◆ Completa lo siguiente ◆
[1] Según el texto sobre el vino, ¿qué partes nobles se esconden en el hollejo de la uva? Enuméralas todas.
[2] Actualiza el fragmento del texto sobre el vino comprendido entre "Una afirmación que" y "al público directamente.", ambos incluidos, sustituyendo "bodegas industriales" por "grandes bodegas".

◆ Página ◆
────
El vino: sus más bellos matices

En el vino, como en la vida misma, nada es casual, todo tiene una razón. Elaborarlo, requiere de mucho trabajo, esfuerzo, investigación. Entre todas las bebidas, ésta destaca por sus sutilezas; la sensibilidad en las manos del creador marca la diferencia. El vino, que nace en la viña, es llevado a la bodega con todas sus partes más nobles, escondidas en el hollejo de la uva: el sabor, el color, los aromas. Resguardado en las barricas se transforma y, según el trato que reciba, sus características pueden potenciarse.

Antes de continuar, aclaramos que las siguientes líneas no contienen un extenso tratado sobre el vino y sus propiedades, son más bien el acercamiento a un personaje que, con pasión desmedida, nos paseó por algunos recodos de su experiencia íntima con esta bebida que más que el contenedor de millones de uvas fermentadas, es un ser viviente. ¿Cómo es que el vino es un ser viviente? Sí; lo es en la manera en que sus matices se transforman y en el constante proceso de evolución en el que se encuentra inmerso.

Una afirmación que no nace de nosotros, sino de la conversación con Félix Martínez, hombre dedicado toda la vida al vino: oficio prácticamente heredado. En este encuentro, en el que hablar del paso del tiempo es inevitable, comienza relatando que el origen está en su abuelo, quien llevaba su mismo nombre, y hacía “sus pinitos” con el vino como agricultor particular. Más adelante, Gregorio, su padre, empezó a elaborar vinos con más intensidad; época en la que no existían bodegas industriales y los agricultores que eran dueños de viñas elaboraban su propio vino y lo vendían al público directamente.

Entonces, cuando era un muchacho, él también se inclinó por este maravilloso mundo y estudió Ciencias Químicas en Madrid, para poner en práctica los conocimientos adquiridos y, cómo no, todo lo que su padre le enseñó, pues la química del vino es particular. Poco a poco, el negocio fue creciendo hacia otras latitudes. “Nosotros llegamos a vender en esta bodega, que es pequeña, cincuenta millones de litros de vino en un año”. En aquel momento, confiesa, no sospechó que desde este lugar exportaría a más de treinta países.
────
◆ Información registrada ◆
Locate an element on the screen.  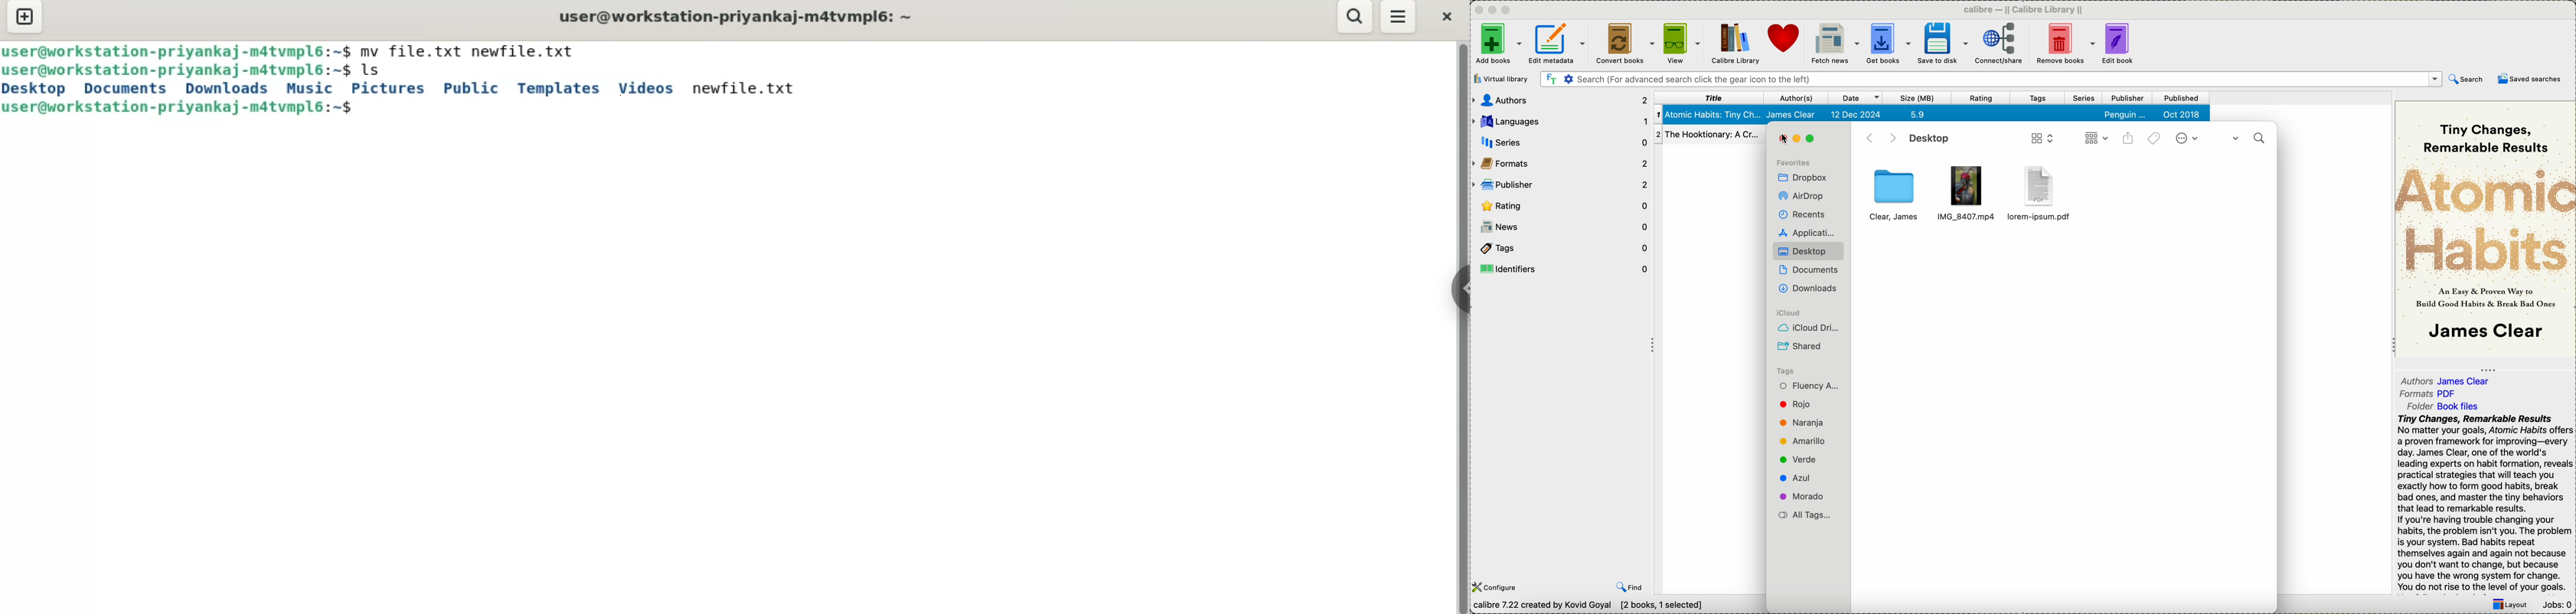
────
◆ Las respuestas ◆
[1] El sabor, el color y los aromas.

[2]
Una afirmación que no nace de nosotros, sino de la conversación con Félix Martínez, hombre dedicado toda la vida al vino: oficio prácticamente heredado. En este encuentro, en el que hablar del paso del tiempo es inevitable, comienza relatando que el origen está en su abuelo, quien llevaba su mismo nombre, y hacía “sus pinitos” con el vino como agricultor particular. Más adelante, Gregorio, su padre, empezó a elaborar vinos con más intensidad; época en la que no existían grandes bodegas y los agricultores que eran dueños de viñas elaboraban su propio vino y lo vendían al público directamente.